● Document passage
Here are some key words to know to understand the write path
Partitioning Key — each table has a Partitioning Key. It helps with determining which node in the cluster the data should be stored.
Commit Log —the transactional log. It’s used for transactional recovery in case of system failures. It’s an append only file and provides durability.
Memtable — a memory cache to store the in memory copy of the data. Each node has a memtable for each CQL table. The memtable accumulates writes and provides read for data which are not yet stored to disk.
SSTable —the final destination of data in C*. They are actual files on disk and are immutable.
Compaction —the periodic process of merging multiple SSTables into a single SSTable. It’s primarily done to optimize the read operations.
How is data written?
- Cassandra appends writes to the commit log on disk. The commit log receives every write made to a Cassandra node and these durable writes survive permanently even if power fails on a node.
- Cassandra also stores the data in a memory structure called memtable and to provide configurable durability. The memtable is a write-back cache of data partitions that Cassandra looks up by key.
- The memtable stores writes in a sorted order until reaching a configurable limit and then it is flushed.
- Then it is flushed to a a sorted strings table called an SSTable. Writes are atomic at row level. Meaning that all columns are written or updated, or none are.
Side note — Automicity is one of the ACID (Atomicity, Consistency, Isolation, Durability) transaction properties. Atomicity means that it cannot be divided or split in smaller points.

● Exercise 1
In the first block of entries, copy word for word the lines from the line with "How do I perform: Tap the gears" up to and including the line with "pos(81,633)".

● Dataset rows
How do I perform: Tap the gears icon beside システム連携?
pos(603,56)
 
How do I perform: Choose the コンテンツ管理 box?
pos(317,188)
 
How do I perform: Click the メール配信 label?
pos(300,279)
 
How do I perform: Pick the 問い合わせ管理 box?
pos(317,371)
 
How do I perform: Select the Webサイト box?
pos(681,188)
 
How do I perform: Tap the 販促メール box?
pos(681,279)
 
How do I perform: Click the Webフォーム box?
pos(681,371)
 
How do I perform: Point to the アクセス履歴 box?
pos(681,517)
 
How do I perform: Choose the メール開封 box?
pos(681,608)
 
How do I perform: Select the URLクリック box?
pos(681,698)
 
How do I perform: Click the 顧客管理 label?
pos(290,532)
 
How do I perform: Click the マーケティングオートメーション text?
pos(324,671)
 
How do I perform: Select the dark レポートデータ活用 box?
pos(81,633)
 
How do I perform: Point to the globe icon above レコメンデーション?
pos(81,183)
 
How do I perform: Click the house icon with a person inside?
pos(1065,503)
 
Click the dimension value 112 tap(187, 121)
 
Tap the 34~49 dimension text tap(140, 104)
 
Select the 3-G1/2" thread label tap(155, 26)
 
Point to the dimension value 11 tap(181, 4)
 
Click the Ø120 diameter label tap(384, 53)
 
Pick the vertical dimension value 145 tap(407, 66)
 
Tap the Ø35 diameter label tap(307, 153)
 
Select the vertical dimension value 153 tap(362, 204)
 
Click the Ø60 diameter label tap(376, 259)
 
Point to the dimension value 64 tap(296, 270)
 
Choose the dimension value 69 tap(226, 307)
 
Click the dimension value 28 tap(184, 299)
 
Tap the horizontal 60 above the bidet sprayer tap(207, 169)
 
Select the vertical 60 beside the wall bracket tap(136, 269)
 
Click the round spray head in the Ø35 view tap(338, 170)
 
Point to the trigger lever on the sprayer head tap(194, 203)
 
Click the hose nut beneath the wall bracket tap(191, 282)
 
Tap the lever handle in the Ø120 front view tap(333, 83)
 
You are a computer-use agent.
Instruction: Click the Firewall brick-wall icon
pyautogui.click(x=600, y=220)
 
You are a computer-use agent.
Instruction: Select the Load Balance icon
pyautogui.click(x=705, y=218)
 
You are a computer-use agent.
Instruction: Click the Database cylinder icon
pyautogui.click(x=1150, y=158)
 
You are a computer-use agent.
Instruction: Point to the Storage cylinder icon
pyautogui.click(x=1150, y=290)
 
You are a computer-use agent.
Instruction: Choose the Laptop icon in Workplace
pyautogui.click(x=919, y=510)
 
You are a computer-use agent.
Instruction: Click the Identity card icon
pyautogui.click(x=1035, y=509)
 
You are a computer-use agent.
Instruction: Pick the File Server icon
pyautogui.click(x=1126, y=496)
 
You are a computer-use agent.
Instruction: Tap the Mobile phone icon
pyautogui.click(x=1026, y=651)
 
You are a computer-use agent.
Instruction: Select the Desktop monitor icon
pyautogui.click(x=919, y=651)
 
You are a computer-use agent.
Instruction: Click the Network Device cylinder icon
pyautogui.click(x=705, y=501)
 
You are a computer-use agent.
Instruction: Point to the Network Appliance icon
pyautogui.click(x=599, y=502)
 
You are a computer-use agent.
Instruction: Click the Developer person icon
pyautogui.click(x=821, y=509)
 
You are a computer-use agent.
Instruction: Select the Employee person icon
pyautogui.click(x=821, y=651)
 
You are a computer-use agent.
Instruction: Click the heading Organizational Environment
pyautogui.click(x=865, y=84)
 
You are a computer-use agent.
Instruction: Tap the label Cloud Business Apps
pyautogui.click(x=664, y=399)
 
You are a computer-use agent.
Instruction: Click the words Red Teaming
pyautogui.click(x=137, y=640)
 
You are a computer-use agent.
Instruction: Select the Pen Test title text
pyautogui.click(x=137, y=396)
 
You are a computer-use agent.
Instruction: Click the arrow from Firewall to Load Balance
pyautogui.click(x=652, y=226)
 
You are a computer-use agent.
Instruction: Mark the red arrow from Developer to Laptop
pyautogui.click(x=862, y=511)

...

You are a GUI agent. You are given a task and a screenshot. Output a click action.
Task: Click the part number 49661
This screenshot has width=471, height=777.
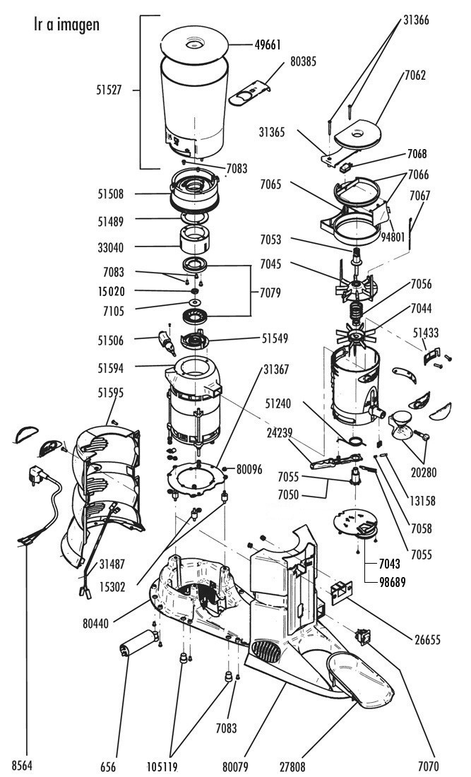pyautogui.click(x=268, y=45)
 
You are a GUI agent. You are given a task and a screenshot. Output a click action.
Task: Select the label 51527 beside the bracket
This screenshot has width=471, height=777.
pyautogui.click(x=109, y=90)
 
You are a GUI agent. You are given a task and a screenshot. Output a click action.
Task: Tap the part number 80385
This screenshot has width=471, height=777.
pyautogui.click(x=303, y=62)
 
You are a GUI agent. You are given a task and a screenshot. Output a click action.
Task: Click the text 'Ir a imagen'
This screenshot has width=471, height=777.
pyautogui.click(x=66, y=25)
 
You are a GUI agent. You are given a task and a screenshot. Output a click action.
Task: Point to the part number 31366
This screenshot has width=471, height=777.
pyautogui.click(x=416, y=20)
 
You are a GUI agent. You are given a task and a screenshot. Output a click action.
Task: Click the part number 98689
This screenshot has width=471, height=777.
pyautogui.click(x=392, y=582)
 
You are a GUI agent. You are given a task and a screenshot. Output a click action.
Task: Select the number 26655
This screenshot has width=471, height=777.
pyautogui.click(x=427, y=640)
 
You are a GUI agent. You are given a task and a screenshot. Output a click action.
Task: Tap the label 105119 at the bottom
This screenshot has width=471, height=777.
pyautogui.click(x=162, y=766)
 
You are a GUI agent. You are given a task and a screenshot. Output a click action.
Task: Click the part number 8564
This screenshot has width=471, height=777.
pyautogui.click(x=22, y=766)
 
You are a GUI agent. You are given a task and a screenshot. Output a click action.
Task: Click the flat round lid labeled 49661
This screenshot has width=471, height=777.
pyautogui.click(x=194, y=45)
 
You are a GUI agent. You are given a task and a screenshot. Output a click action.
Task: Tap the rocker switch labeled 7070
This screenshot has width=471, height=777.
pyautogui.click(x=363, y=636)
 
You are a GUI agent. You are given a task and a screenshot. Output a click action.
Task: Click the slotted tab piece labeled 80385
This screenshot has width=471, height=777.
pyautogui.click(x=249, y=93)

● Exercise 2
According to the passage on the Cassandra write path, what is compaction primarily done for?

● Written reply 1
How do I perform: Tap the gears icon beside システム連携?
pos(603,56)
 
How do I perform: Choose the コンテンツ管理 box?
pos(317,188)
 
How do I perform: Click the メール配信 label?
pos(300,279)
 
How do I perform: Pick the 問い合わせ管理 box?
pos(317,371)
 
How do I perform: Select the Webサイト box?
pos(681,188)
 
How do I perform: Tap the 販促メール box?
pos(681,279)
 
How do I perform: Click the Webフォーム box?
pos(681,371)
 
How do I perform: Point to the アクセス履歴 box?
pos(681,517)
 
How do I perform: Choose the メール開封 box?
pos(681,608)
 
How do I perform: Select the URLクリック box?
pos(681,698)
 
How do I perform: Click the 顧客管理 label?
pos(290,532)
 
How do I perform: Click the マーケティングオートメーション text?
pos(324,671)
 
How do I perform: Select the dark レポートデータ活用 box?
pos(81,633)

● Written reply 2
To optimize read operations.